Use beam restriction (collimators), use a grid when appropriate, or use an air-gap technique so scattered photons miss the receptor.

Collimator – definition

A beam-restricting device with adjustable lead shutters (light-localizing variable-aperture collimator) that limits the x-ray field size to the area of interest.

Why collimation is important

Reducing field size decreases the volume of tissue irradiated, which reduces scatter production, reduces patient dose, and improves image contrast.

Tissue compression – definition and purpose

Applying pressure to a body part (for example in mammography) to reduce its thickness and motion; this lowers patient dose, improves spatial and contrast resolution, and decreases scatter production.

Grid – what it does

A device placed between the patient and the image receptor that preferentially absorbs scatter radiation while allowing most primary radiation to pass, improving image contrast.

Grid construction

Thin lead strips aligned with the primary beam, separated by radiolucent interspace material (such as aluminum or plastic/fiber), all enclosed in a protective cover.

Grid ratio – definition

Grid ratio = h / D, where h is the height of the lead strips and D is the distance between them (interspace width); higher ratios remove more scatter but require more mAs and have less positioning latitude.

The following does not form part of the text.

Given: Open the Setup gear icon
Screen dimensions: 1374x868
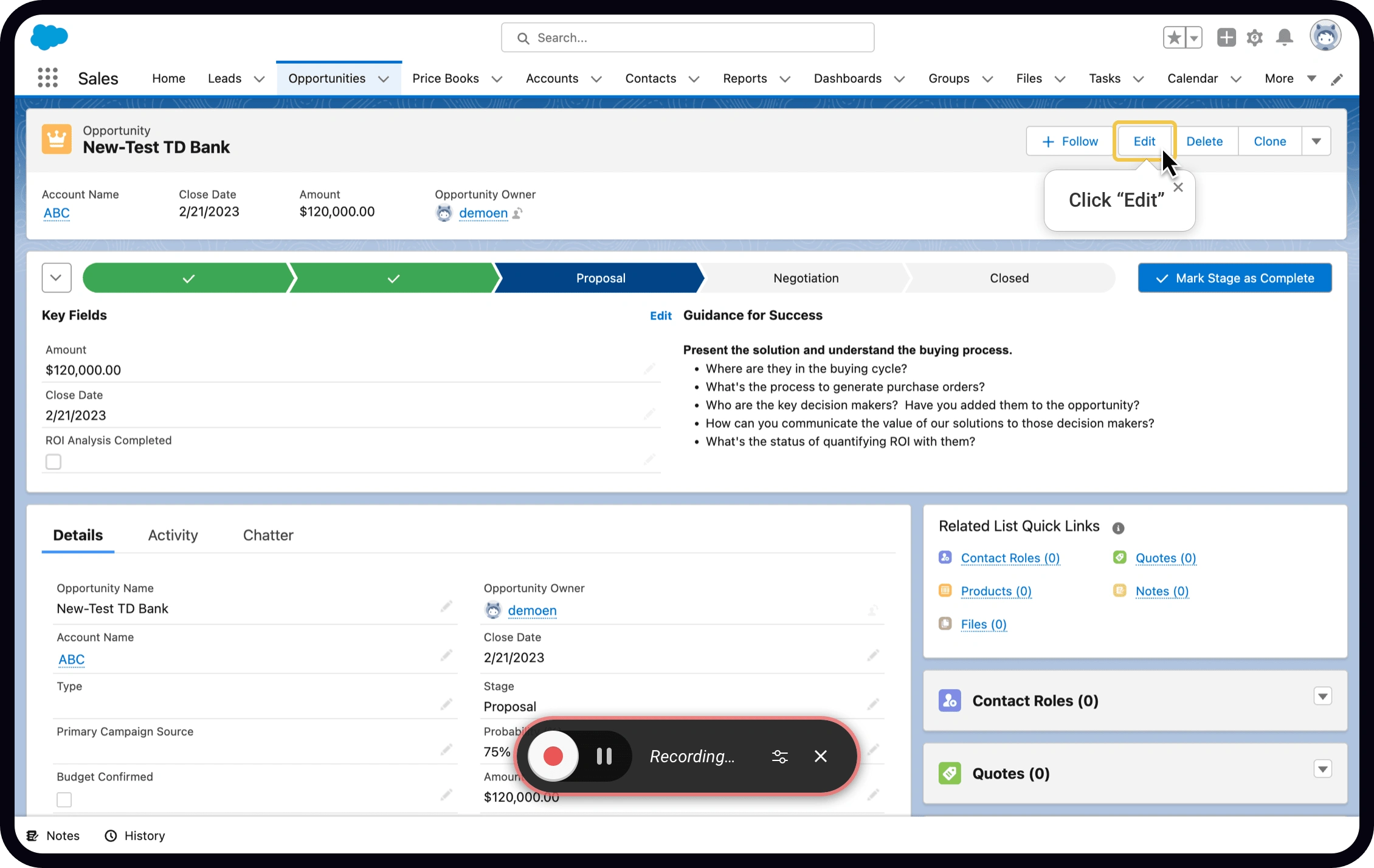Looking at the screenshot, I should 1254,38.
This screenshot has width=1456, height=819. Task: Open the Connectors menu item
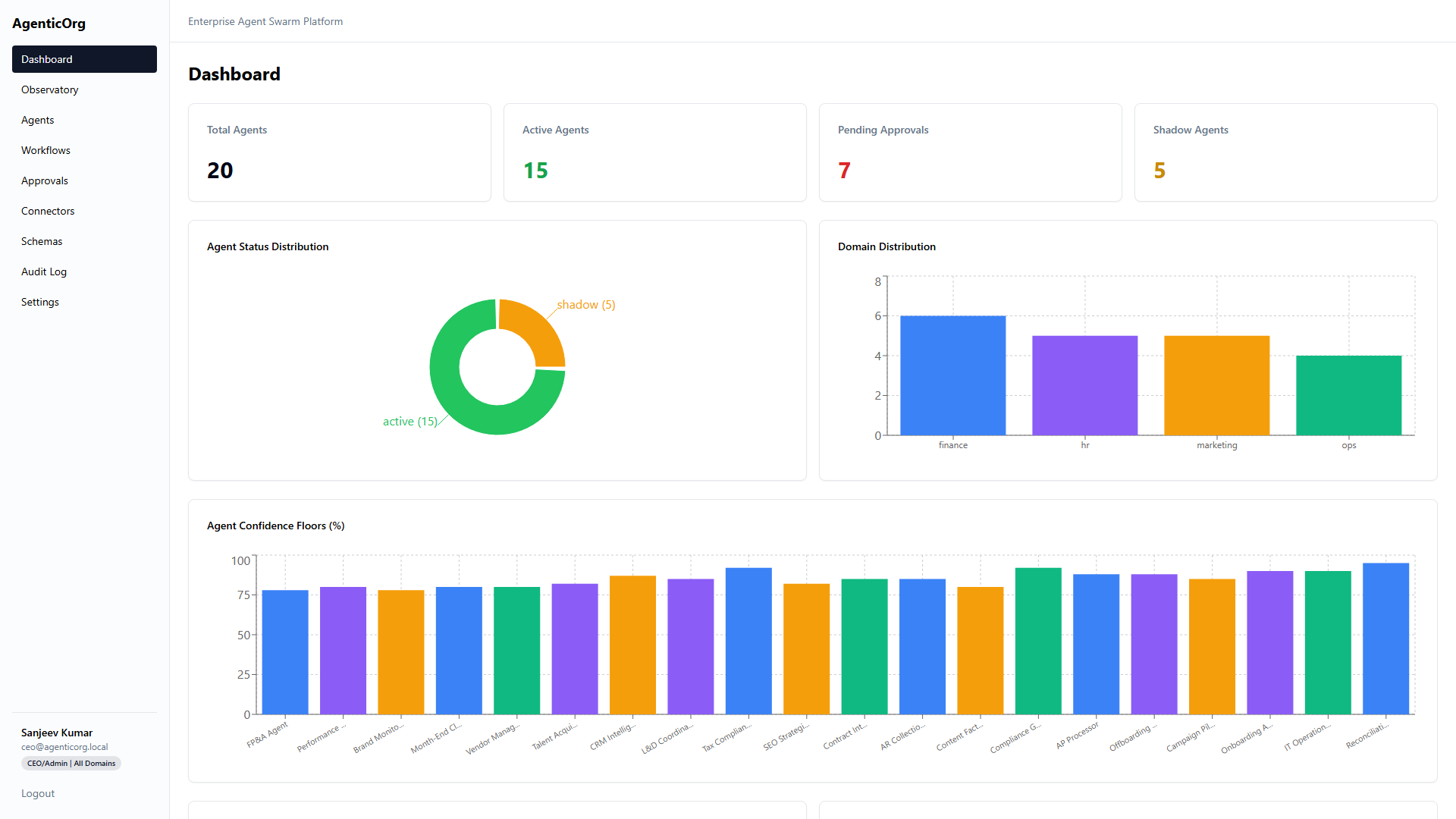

Grid factor (Bucky factor) – definition

The ratio of radiation incident on the grid to the radiation transmitted through the grid; it indicates how much you must increase mAs when using a grid to maintain the same receptor exposure.

Using Bucky factors to change grids

When changing grids, use mAs₂ = mAs₁ × (B₂ / B₁), where B₁ and B₂ are the Bucky factors for the starting and new grids.

Types of grids – basic

Common grid types include parallel and focused grids, and stationary grids (which may show lines) versus moving Bucky grids (which blur the lines during exposure).

Grid cutoff – definition

Unwanted loss of primary radiation to the receptor due to improper grid use or design, resulting in reduced image density, often more severe at the edges.

Common causes of grid cutoff

Off-level (tilted) grid, off-center grid relative to the central ray, off-focus use of a focused grid at the wrong SID, and placing a focused grid upside-down.

Air-gap technique – definition

A scatter-reduction method in which the patient is moved away from the receptor to create a large OID so that many scattered photons miss the receptor; often combined with increased SID to control magnification.